[[ SUPPLIED DATA open ]]
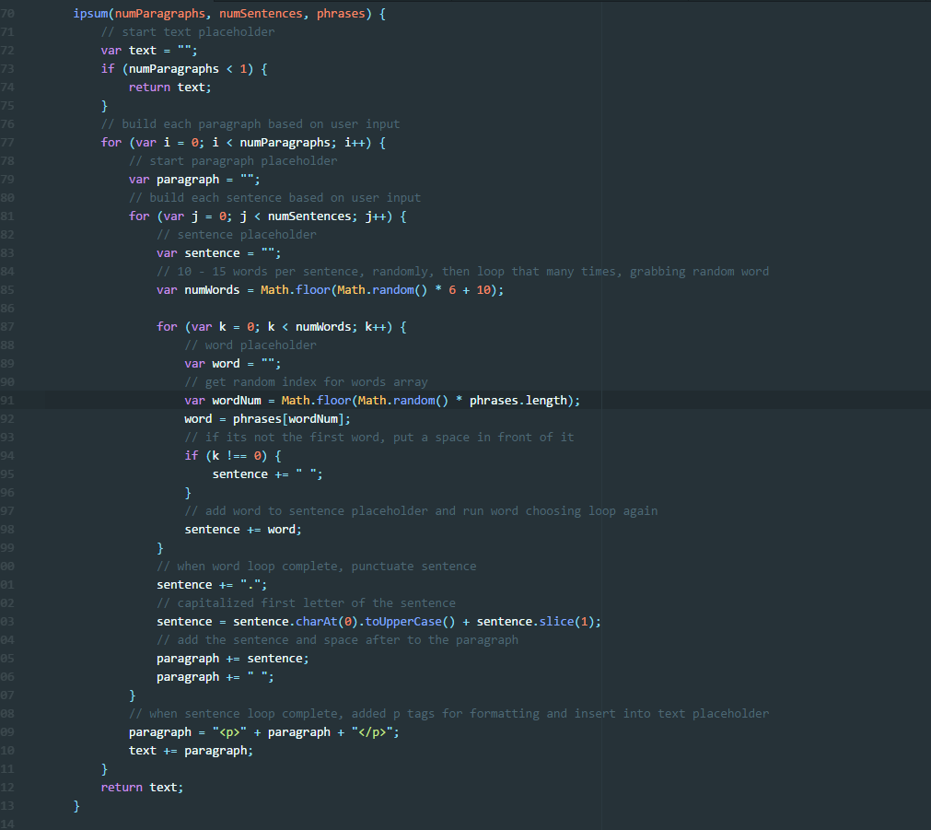Click the "j++" increment expression
Screen dimensions: 931x830
tap(377, 216)
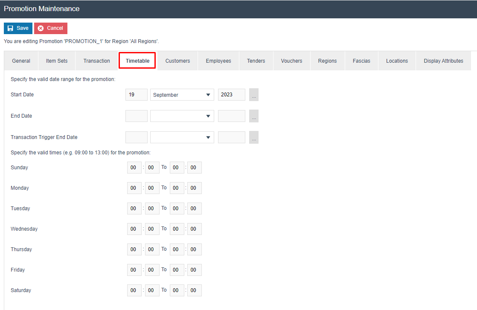477x310 pixels.
Task: Click the Start Date day field
Action: point(136,95)
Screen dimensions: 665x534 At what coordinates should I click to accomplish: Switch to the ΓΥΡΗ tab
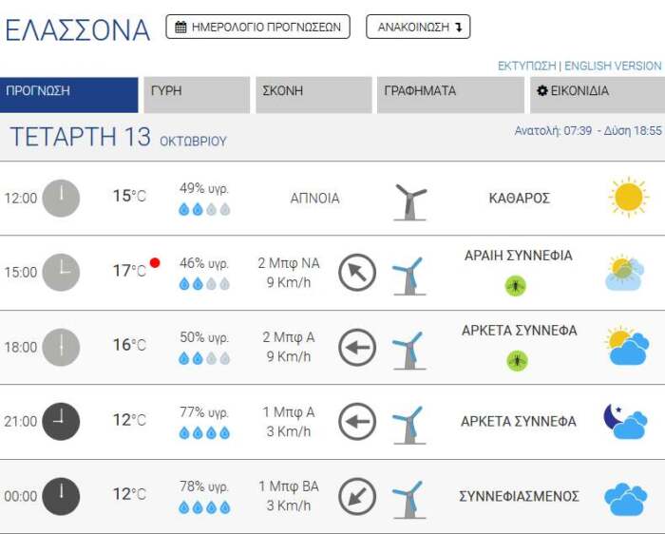tap(197, 92)
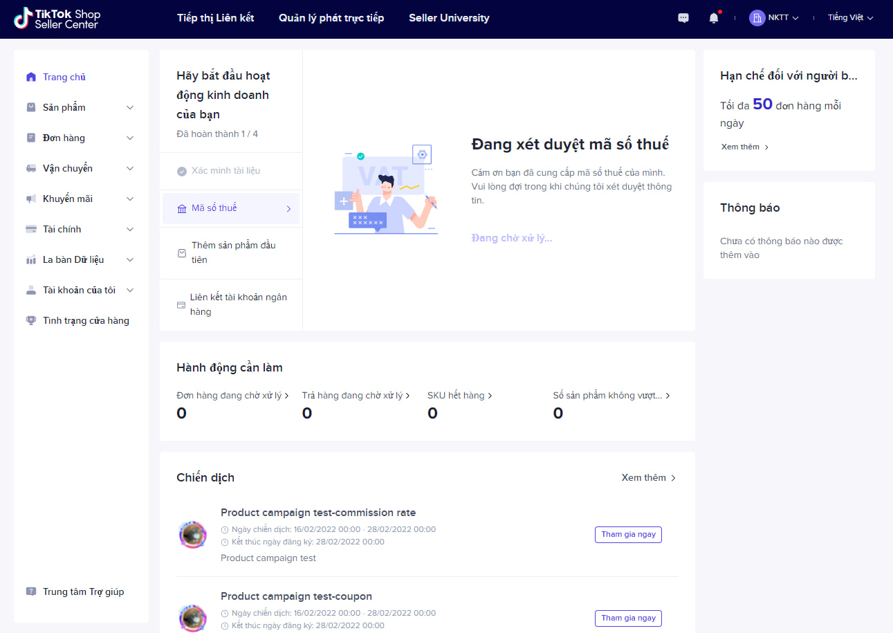893x633 pixels.
Task: Open Tiếp thị Liên kết in top menu
Action: pyautogui.click(x=215, y=18)
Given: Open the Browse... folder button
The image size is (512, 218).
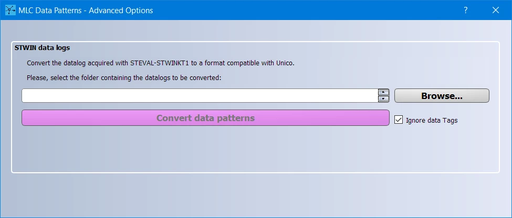Looking at the screenshot, I should [442, 96].
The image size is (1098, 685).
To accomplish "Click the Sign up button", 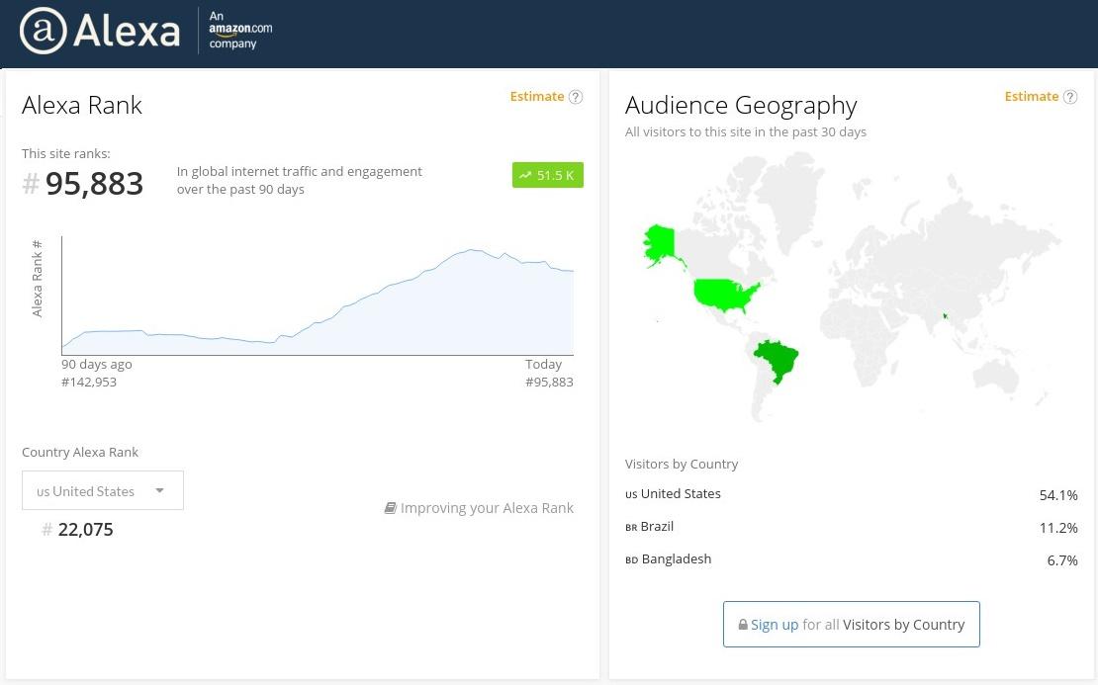I will (851, 624).
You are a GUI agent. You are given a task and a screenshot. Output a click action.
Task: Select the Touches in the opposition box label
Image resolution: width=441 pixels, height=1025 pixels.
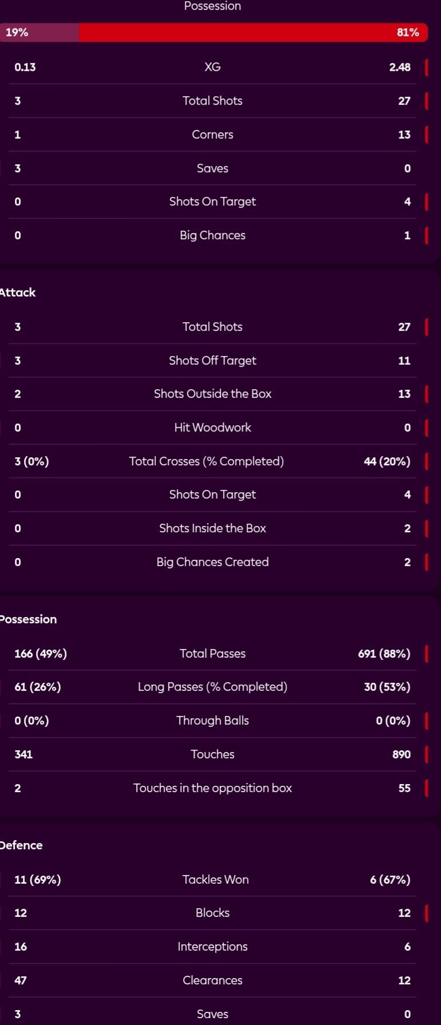[x=212, y=788]
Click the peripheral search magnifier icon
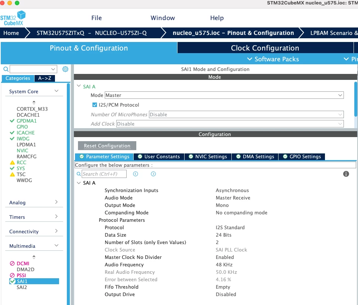Image resolution: width=358 pixels, height=305 pixels. 6,69
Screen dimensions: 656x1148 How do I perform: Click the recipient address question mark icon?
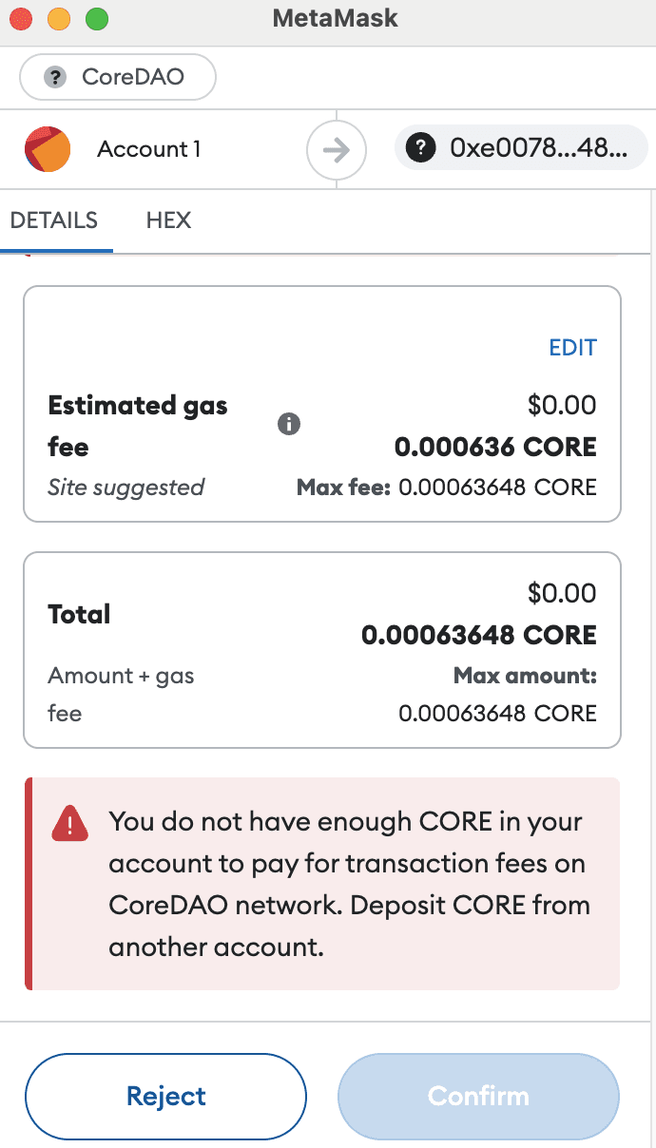coord(420,149)
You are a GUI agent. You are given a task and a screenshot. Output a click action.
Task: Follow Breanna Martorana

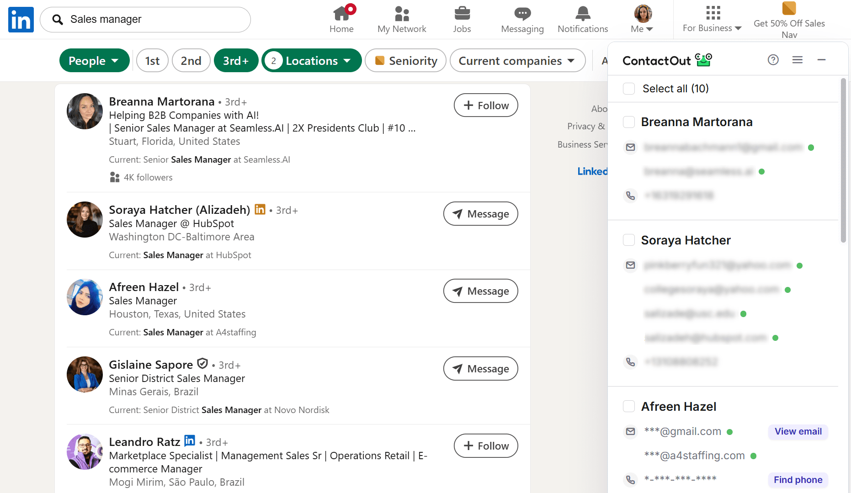coord(485,106)
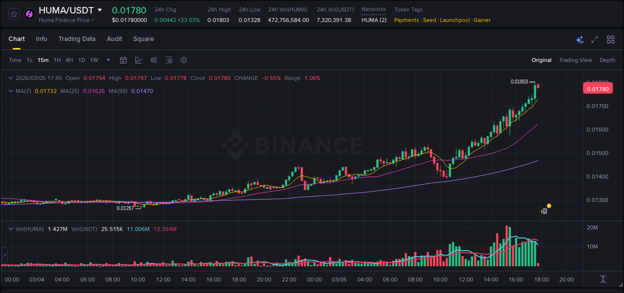Viewport: 624px width, 293px height.
Task: Launch the AI assistant icon
Action: click(580, 39)
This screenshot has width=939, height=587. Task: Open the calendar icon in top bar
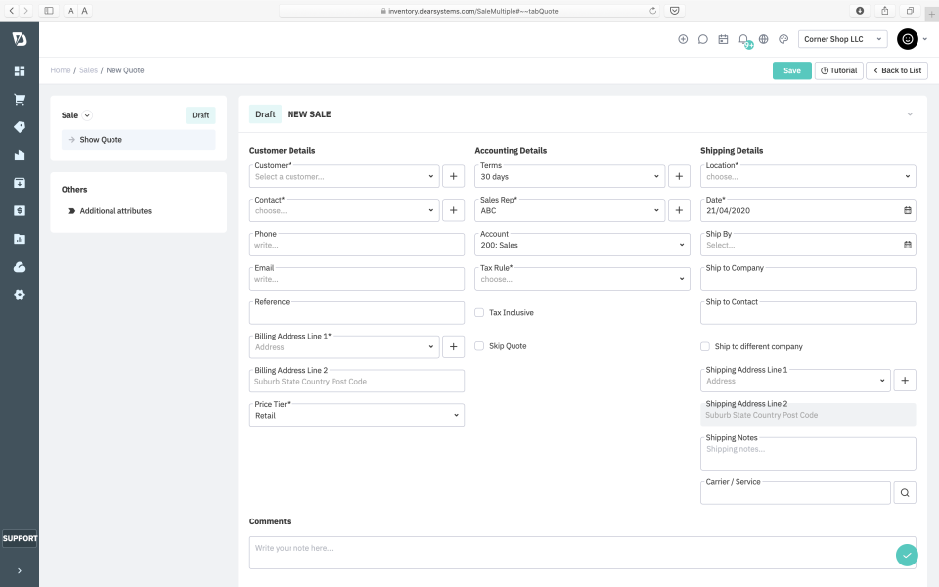pos(723,39)
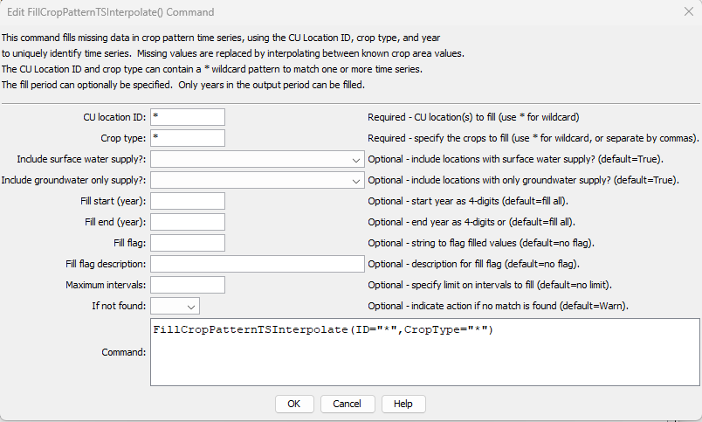Open Include surface water supply dropdown
The width and height of the screenshot is (702, 422).
[258, 159]
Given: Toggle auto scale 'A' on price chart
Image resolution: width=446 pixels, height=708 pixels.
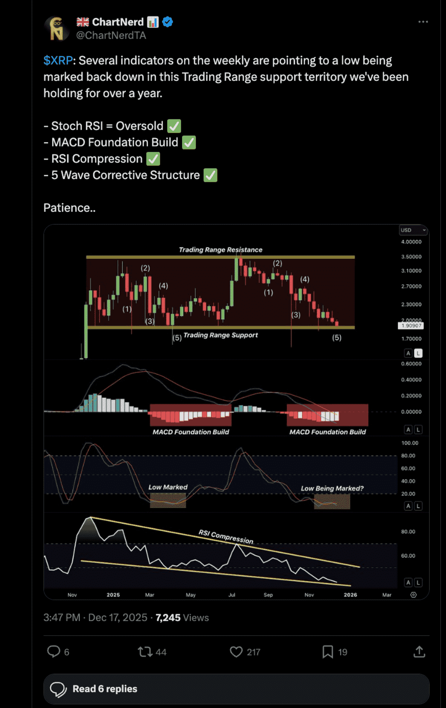Looking at the screenshot, I should [408, 353].
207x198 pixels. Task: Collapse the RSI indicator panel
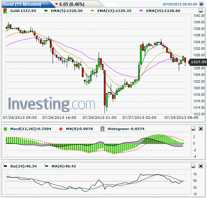pos(193,166)
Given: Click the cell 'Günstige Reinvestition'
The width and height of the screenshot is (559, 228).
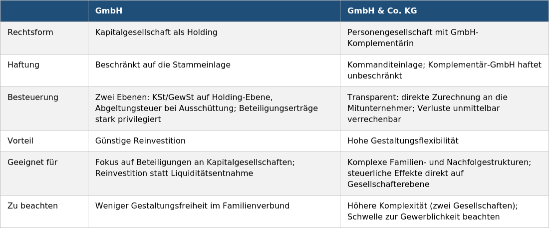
[[ SUPPLIED DATA closed ]]
### TASK DETAILS:
Reproduce exactly, with every picture left out, the lines from the one that contains "Given: Toggle auto scale 'A' on price chart" to the final line of the records above.

### ANSWER AREA:
Given: Toggle auto scale 'A' on price chart
Image resolution: width=446 pixels, height=708 pixels.
Looking at the screenshot, I should [408, 353].
207x198 pixels. Task: Collapse the RSI indicator panel
pos(193,166)
Given: Click the cell 'Günstige Reinvestition'
The width and height of the screenshot is (559, 228).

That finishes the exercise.